Jaff (; also Jahf, Jaaf, Jaf, Caf) is the largest Kurdish tribe also known as clan, living in the borderlands of Iran and Iraq. Their heartland is between Sulaymaniyah to Sanandaj. The tribe predominantly adheres to the Shafi'i school with many Naqshbandi and Qadiriyya followers. It originated in the year 1114 by Zaher Beg Jaff, other important leaders were Mohamed Pasha Jaff, Lady Adela, Osman Pasha Jaff and Mahmud Pasha Jaff, their ancestral home is Sherwana Castle. The Ottoman Empire bestowed on them the name Pasha, a noble title, in the 1700s. They are the biggest Kurdish tribe in the Middle East with approximately 4 million people and they speak Babani Sorani. They ruled the Ardalan Principality until the 1860s.

Geographic distribution 
The Jaff tribe lives in the following cities and towns: Helebce, Kelar, Silêmanî, Ravansar, Sine, Ciwanrro, Selas-bawecanî, Kirmaşan, Xaneqîn.

History 

The West began ties with the Jaff tribe during World War I, when Ely Bannister Soane established contact.
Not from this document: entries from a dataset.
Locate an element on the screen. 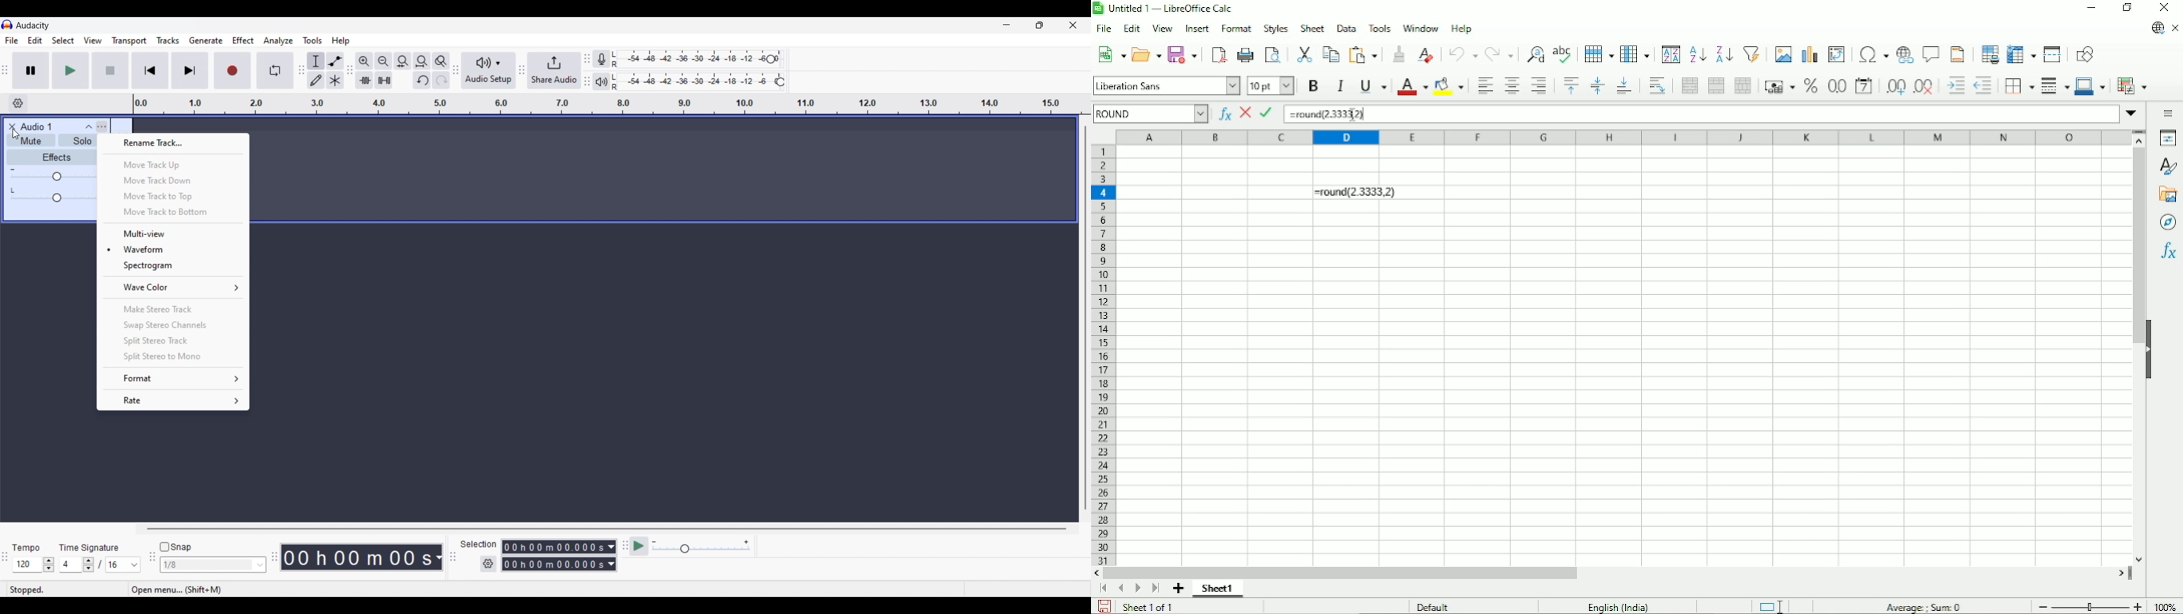  Change recording level is located at coordinates (771, 59).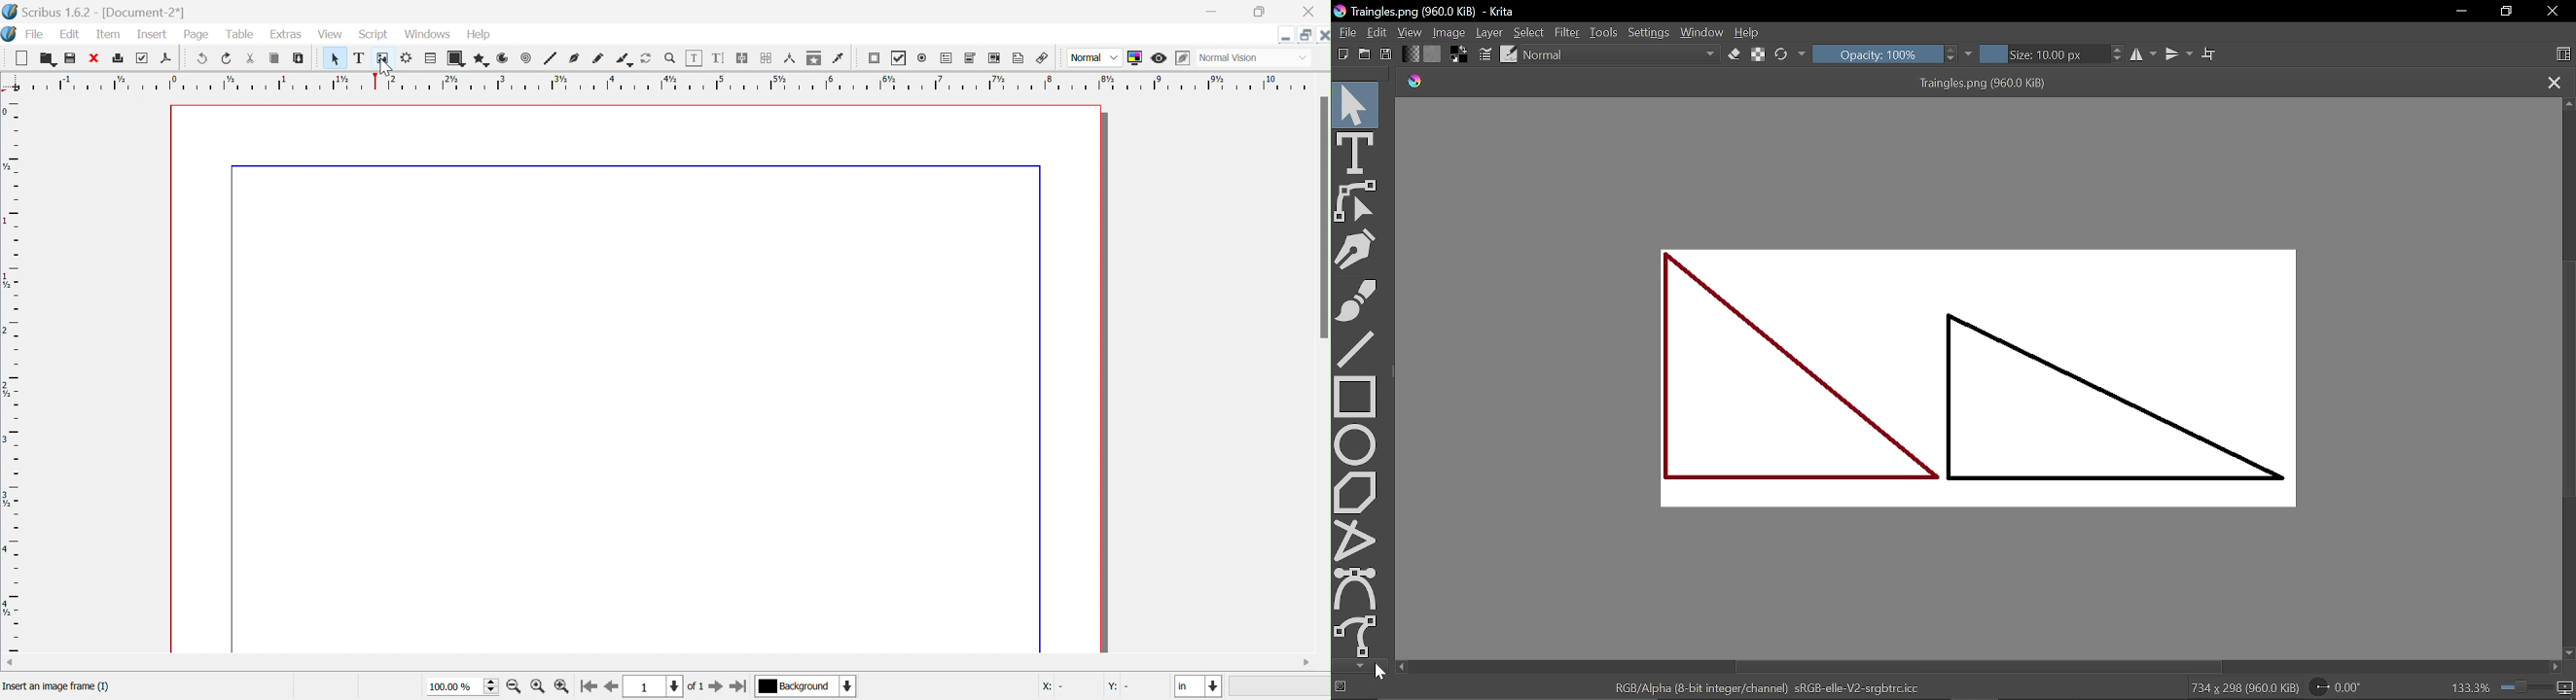 This screenshot has height=700, width=2576. Describe the element at coordinates (1702, 34) in the screenshot. I see `Window` at that location.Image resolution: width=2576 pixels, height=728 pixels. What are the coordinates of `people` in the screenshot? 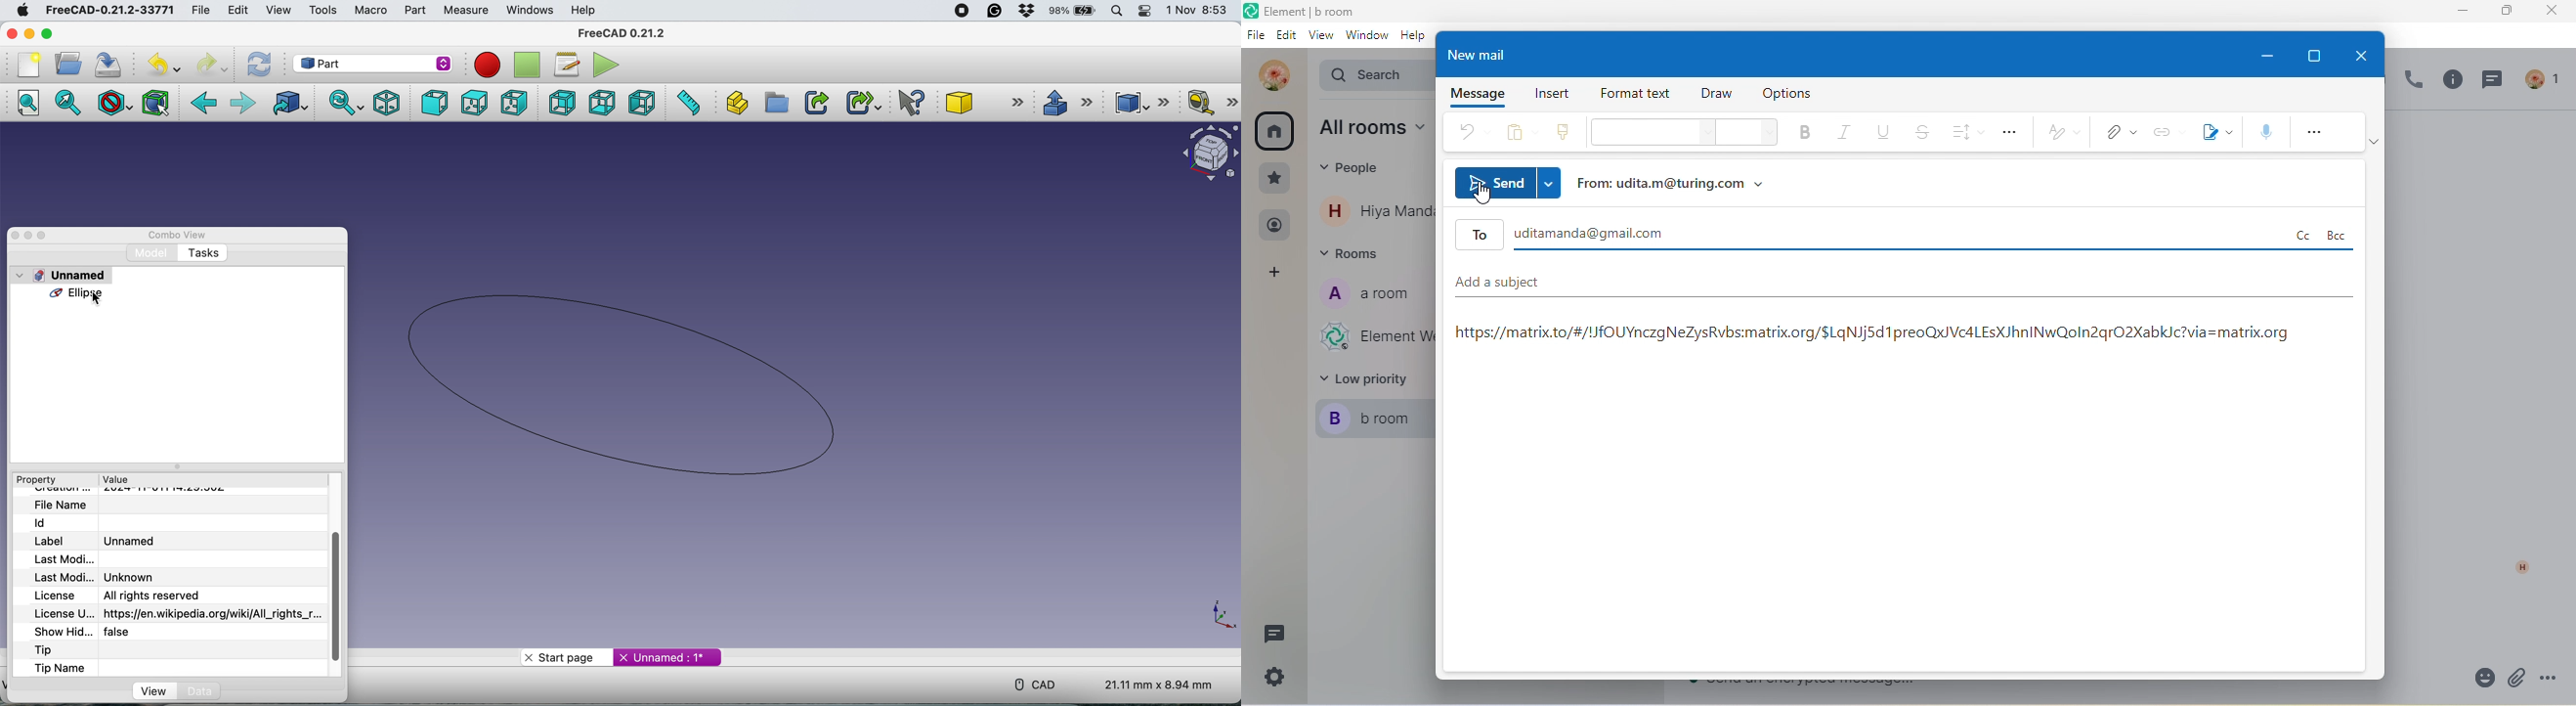 It's located at (1274, 226).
After the war, the tribe opposed Sheikh Mahmud Barzanji, as well as Great Britain's failure to grant Kurdish autonomy in Iraq. At the beginning of the 20th century, the tribe controlled one ninth of Iraq and controlled the communication system of the country. In 1933, about 100,000 rifles were in the hands of the tribe, contrary to the only 15,000 by the newly-established Iraq. During this period, the tribe sedentarized.

Notable members 

Leaders and politicians
Mohamed Pasha Jaff, a Kurdish king and supreme chief of the Jaff tribe, he built Sherwana Castle in 1734.
Osman Pasha Jaff, (born 1846) a Kurdish king, leader of the Jaff tribe, and married to Adela Khanum of the old Ardalan tribe.
Adela Jaff (1847–1924), called Princess of the Brave by the British; married Kurdish King Osman Pasha Jaff, was famous for her role in the region, namely in the era of Shiekh Mahmood Al-Jaff Hafeed.
Ahmed Mukhtar Jaff (1898–1934), was a member of Iraqi parliament and mayor of Halabja.
Nawzad Dawood Beg Jaff (also known as Nozad Dawood Fattah Al Jaff), Chairman of North Bank Iraq and leader of the Jaff tribe.
Akram Hamid Begzadeh Jaff, a Kurdish leader, politician, and former Minister Of Agriculture in Iraq.
Hanna Jaff (born 1986), American born Mexican-Kurd who is a politician, philanthropist, author, and spokeswoman.

Artists, poets, singer
Khanai Qobadi Jaff (ca.1700–1759), an 18th-century Jaff poet.
Nali Jaff (1797 or 1800–1855 or 1856), poet who contributed to making Sorani literary language of southern Kurdistan.
Abdulla Goran Jaff (1904–1962).
Tara Jaff (born 1958), singer and musician specializing in harp.
Scholars and academics
 Fereidoun Biglari (born 1970), archaeologist and museum curator.